02/15/2026
Sean and I had our first date on Valentine’s Day. I was thirty-six, he was twenty-one—or so I thought for the two years we were together. After we split, we were at dinner. He was showing me his new driver’s license, happy with the photo. The birth year was off by one. No, he said sheepishly, that’s my real age.
Wait. You were only twenty when we met?, my mind spun. Why didn’t you tell me?
Because you never would have been with me, he replied
Sean first came to Akbar where I worked and everyone noticed. He was striking—Persian and Jewish with a black pompadour, a muscled body and a laugh that broke into a perfect smile. Heads turned. The next Friday he bounded up asking if I remembered him. “Yeah,” I said. “You wore that T-shirt last week.” The worst answer I could have given.
He came from money—his parents had fled Iran in ’79 and settled in the Valley. He drove a BMW, wore $300 jeans from Fred Segal and had business ventures with his brother that he didn’t seem to need. He was sweet and playful and our Valentine’s date turned into two years. Together we danced at Usher’s Grammy party, hoping Ellen and Portia might notice us. They didn’t. I took him camping only once, he hated it. And once I was being threatened by a drunk customer, he and his friend Ali jumped him, pinning him to the ground.

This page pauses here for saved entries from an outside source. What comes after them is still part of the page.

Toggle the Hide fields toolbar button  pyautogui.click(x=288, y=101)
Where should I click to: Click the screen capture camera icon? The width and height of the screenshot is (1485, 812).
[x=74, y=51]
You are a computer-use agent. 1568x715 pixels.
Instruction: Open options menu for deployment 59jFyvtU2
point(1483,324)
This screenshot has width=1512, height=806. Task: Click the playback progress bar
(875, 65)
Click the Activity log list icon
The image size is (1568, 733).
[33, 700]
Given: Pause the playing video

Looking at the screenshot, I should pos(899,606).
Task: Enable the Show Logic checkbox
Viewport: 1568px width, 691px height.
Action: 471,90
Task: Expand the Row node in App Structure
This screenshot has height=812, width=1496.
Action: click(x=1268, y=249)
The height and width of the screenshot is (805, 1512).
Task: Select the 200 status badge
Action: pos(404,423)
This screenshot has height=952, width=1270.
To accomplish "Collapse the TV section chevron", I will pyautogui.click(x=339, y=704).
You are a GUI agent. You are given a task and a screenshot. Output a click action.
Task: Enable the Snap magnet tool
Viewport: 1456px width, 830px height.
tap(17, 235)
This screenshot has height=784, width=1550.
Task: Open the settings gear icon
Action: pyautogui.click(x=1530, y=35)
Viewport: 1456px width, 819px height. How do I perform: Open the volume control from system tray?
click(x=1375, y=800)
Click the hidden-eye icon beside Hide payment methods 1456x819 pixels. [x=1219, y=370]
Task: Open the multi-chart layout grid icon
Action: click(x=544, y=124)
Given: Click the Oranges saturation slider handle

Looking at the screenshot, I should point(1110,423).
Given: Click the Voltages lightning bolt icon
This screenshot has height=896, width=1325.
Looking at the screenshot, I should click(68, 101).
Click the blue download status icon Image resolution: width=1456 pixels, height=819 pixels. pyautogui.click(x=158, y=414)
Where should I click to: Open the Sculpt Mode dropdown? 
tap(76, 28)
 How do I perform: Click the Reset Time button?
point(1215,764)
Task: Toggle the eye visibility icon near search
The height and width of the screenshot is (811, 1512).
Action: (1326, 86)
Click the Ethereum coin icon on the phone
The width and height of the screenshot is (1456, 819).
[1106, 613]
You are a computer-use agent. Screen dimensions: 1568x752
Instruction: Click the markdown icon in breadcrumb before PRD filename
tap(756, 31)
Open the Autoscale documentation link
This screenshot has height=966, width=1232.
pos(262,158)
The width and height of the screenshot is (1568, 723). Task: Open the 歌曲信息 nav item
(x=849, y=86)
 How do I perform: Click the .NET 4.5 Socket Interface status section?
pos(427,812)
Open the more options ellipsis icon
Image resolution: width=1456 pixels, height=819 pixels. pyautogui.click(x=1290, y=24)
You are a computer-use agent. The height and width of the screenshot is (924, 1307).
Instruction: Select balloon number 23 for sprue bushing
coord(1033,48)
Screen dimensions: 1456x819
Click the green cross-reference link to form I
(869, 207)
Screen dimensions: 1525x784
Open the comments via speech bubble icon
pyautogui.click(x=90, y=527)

Outside of LA in Antelope Valley, I had discovered with my previous boyfriend David a deserted field of vehicles we called the Bus Graveyard. Just before we split, Sean, my fried Craig and I went out for the day to take photos. As we packed up to leave, a car came from nowhere disappearing behind some busses. Keep packing, I said, lets get out of here. We did. Just as we pulled out in Sean’s BMW, the car came shooting out. A toothless guy with a red bandana headband screaming at us to pull over as his friend gunned it, trying to cut us off. F**k that, Sean said flooring it. We blasted across the landscape, going airborne over dips and leaving a widening cloud of dust behind us along with the car that it quickly enveloped. It was some time before I screamed at him to slow the f**k down. They were gone.